Une des astuces, au bowling, n’est pas de viser directement les quilles, mais
de lancer en direction des flèches dessinées sur la piste. Il est bon de garder
cela à l’esprit lorsque l’on cherche à s’approprier une habitude. Pourquoi ?
Raisons des difficultés à prendre une bonne habitude : la somme totale
d’efforts
Penser à la somme totale d’efforts à fournir pour parvenir à un but risque de
vous faire baisser les bras. Pour avoir 10 000 euros sur son compte en
banque, il est important de faire preuve de patience et de collecter des billets
de 10 ou 100 euros. Mais lorsque l’on rencontre quelqu’un qui les possède
déjà, l’idée de commencer par mettre 10 ou 100 euros de côté nous paraît
ridicule. Parler avec une personne bilingue en anglais nous pousse à maudire
notre environnement et apprendre un mot de plus peut nous paraître alors
totalement insignifiant. De nombreuses start-up évoquent leurs projets sur les
réseaux sociaux, et l’écart entre celui qui vient de monter son affaire et le
niveau d’avancement des autres peut sembler insurmontable.

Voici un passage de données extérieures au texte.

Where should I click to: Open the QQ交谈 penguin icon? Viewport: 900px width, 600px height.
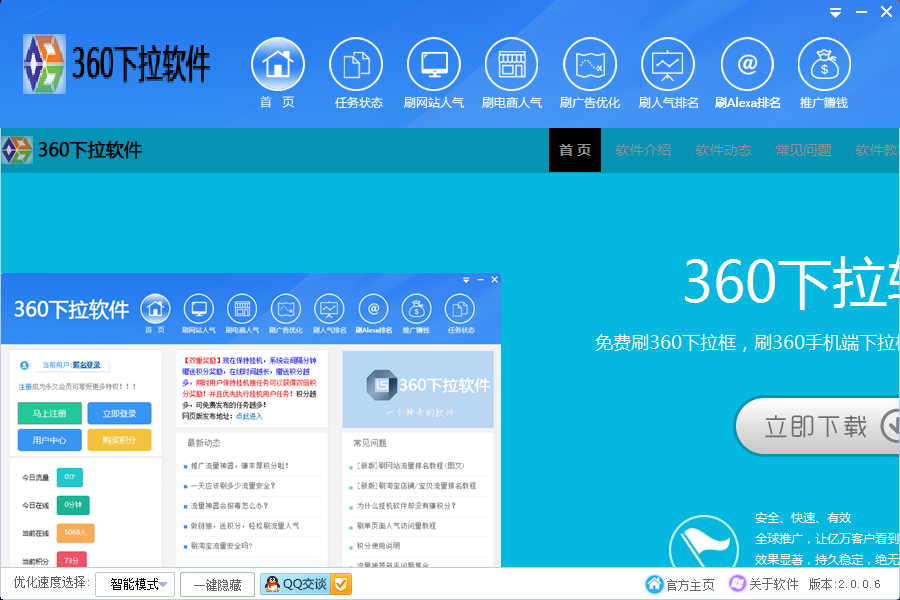270,584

Penser à la somme totale d’efforts nécessaires pour parvenir à votre but fera
s’envoler votre détermination dans l’instant.
Le plus important, donc, est de ne pas se laisser démoraliser par les échecs.

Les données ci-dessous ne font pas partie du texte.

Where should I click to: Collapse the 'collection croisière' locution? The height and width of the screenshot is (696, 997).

Rappelez-vous le test du marshmallow : on ne peut réussir à patienter quand
on est triste. Il est plus difficile d’attendre la récompense différée lorsque l’on
a le moral à zéro. Ne tombez pas dans ce piège qui vous entraînera
immanquablement dans un cercle vicieux.
On appelle biais de négativité le phénomène qui consiste à accorder plus de
valeur, à surestimer, à prendre davantage en compte ce qui est négatif. C’est
pourquoi nous avons parfois tendance à nous focaliser sur les échecs. Dans le
cas des habitudes, il est important de regarder celles que vous avez déjà
réussi à acquérir.
Seiko Yamaguchi, adepte du minimalisme, recommande de penser, lorsque
l’on voit sa maison en désordre, qu’il s’agit là du signe que l’on travaille
tellement dur que le ménage en pâtit. Souvenez-vous : c’est la méthode
employée, la responsable de votre échec, et non vous-même.
Le sevrage du sucre
Cela faisait trois semaines que je n’avais pas mangé de sucreries quand, en
voyant les petits pains moelleux et fourrés à la crème ou les choux à la
Chantilly exposés dans la vitrine d’une boulangerie… je n’ai rien pensé.

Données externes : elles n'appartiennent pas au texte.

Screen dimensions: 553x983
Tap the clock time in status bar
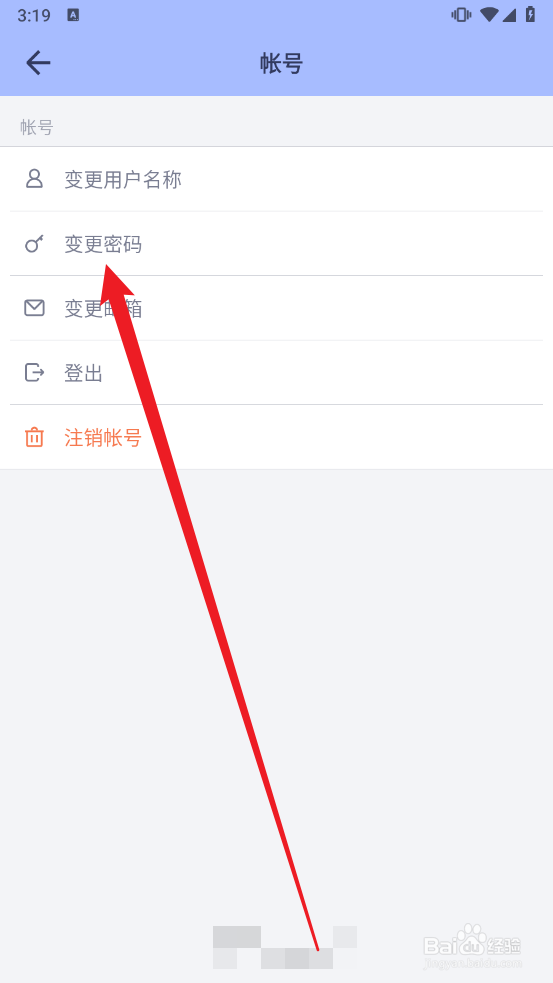pos(34,15)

J’avais faim, mais cette démonstration de sucre à l’excès m’a, au contraire,
un peu écœuré. Les pâtisseries japonaises sont peu sucrées, et réputées à
l’étranger pour cette raison : la sensation qui m’a alors envahi se rapprochait
probablement de celle que peut avoir un Japonais qui goûte pour la première
fois une pâtisserie occidentale.
Autrefois, j’aurais eu besoin de toute la force de ma volonté pour résister à
mon envie de les dévorer. Comme les circuits neuronaux avides de sucreries
semblent désormais endormis, je ne suis plus tenté. Ça a été la preuve que
j’avais complètement « décroché ».
« Qui vivra verra », et c’est exactement cela. On ne peut établir le nombre
de jours nécessaires pour prendre une habitude. Mais le moment où on
découvre la réponse à cette question, l’habitude est déjà en place.
L’entraînement intentionnel
On raconte qu’Ichiro fixait un thème pour chacune des balles qu’il frappait.
Et même s’il réussissait son coup, si l’objectif qu’il avait décidé n’était pas
atteint, il n’était pas satisfait.
Daigo Umehara, affirme que l’on ne peut faire de progrès sans réfléchir, et
ce, même si on s’entraîne longtemps. Augmenter aveuglément le temps
d’entraînement ne donne aucun résultat. Pour bien tirer au basket-ball, il ne
suffit pas de simplement faire plus de lancers, mais de prendre conscience de
la distance, du décalage à droite ou à gauche, du mouvement du poignet et
d’ajuster le tir en fonction des constatations. Émettre une hypothèse et
apporter des corrections : on appelle cette méthode l’entraînement
intentionnel.
Une fois l’habitude prise, et devenue facile, on peut rester au même niveau
de difficulté et la poursuivre distraitement. Or, la dopamine est sécrétée
quand nous nous retrouvons confrontés à la « nouveauté », et sortir de sa
zone de confort forme de nouvelles connexions neuronales.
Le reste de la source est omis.